Bailey, who uses a pseudonym due to her illness, has written a memoir called The Sound of a Wild Snail Eating: A True Story.
“I really have to lead a very, very quiet life,” she tells NPR’s Scott Simon from her home in Maine. “I’m not somebody that ever wanted to write about myself or my illness.”
What Bailey did want to do, though, was “write a sort of biographical thank you for the snail. And I also wanted to help other patients with my illness.”
Though Bailey’s illness is debilitating, it is not very visible, she says. Still, it’s physically limiting: “extraordinarily difficult to live with — and it’s very unpredictable,” she says. The illness is also difficult to define: “Depending on what specialist you go to, you can get a different diagnosis,” she explains. Those possible diagnoses include dysautonomia, a mitochondrial disease, and chronic fatigue syndrome.
Despite the snail’s tiny stature, Bailey says she found herself overwhelmed by the little creature when it first arrived: “I was a little bit perplexed,” she says. “It felt like just one more thing that I couldn’t deal with.” After her friend left, Bailey found herself bed-ridden, with a small animal in her room “and no understanding of its life or how I would ever get it back to the woods where it came from.”
But soon, Bailey found herself fascinated by the snail. Though she was too sick to watch television or read, the snail’s minuscule movements were captivating. “I think sometimes about the Emily Dickinson poem about the fly on the windowsill,” she says with a laugh — the poem that begins, I heard a Fly buzz — when I died …

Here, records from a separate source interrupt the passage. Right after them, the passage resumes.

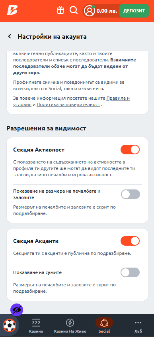
Task: Disable the Секция Акценти switch
Action: click(130, 241)
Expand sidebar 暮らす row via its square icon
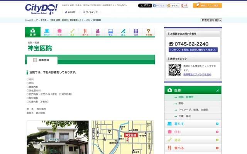 (x=217, y=124)
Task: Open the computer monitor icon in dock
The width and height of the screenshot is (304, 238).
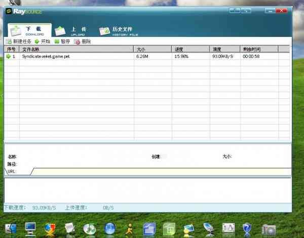Action: tap(30, 229)
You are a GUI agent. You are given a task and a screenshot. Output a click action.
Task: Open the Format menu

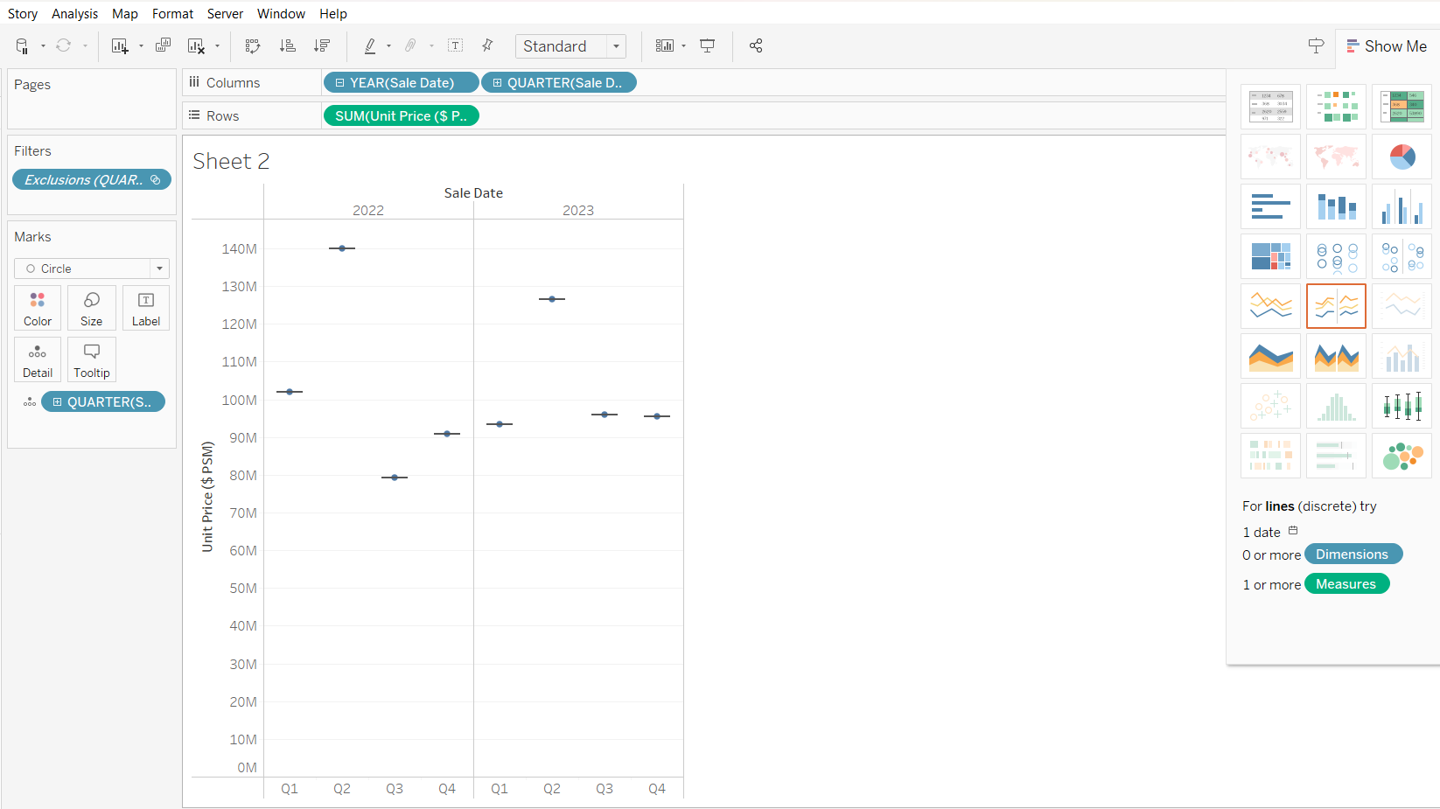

As the hours and days wore on, the snail emerged from its shell and started exploring its surroundings. “I began to see the pattern in its life,” Bailey recalls. “And when you start to observe the patterns of another animal’s life, I think you get to know that animal and feel connected.”
Bailey was so ill that she could hardly tend to her own needs, let alone anyone else’s. She could, however, care for the snail, feeding it petals from wilted flowers. “It gave me a feeling of being useful again,” she says. Listening to the nocturnal snail munch on petals was comforting to Bailey when she was struggling with insomnia.
She also admired the pace at which the snail lived: “It moved at a speed that was actually faster than my own speed, and so it really was peaceful to watch it. It moved so smoothly and gently and gracefully, it was like a tai chi master.”
Though not fully recovered, Bailey is moving a little faster these days, and says that “like most humans” she tries to do too much. “I think the functioning of humans is evolving to be faster and faster,” she says.
Perhaps there’s something to be said for moving at a snail’s pace.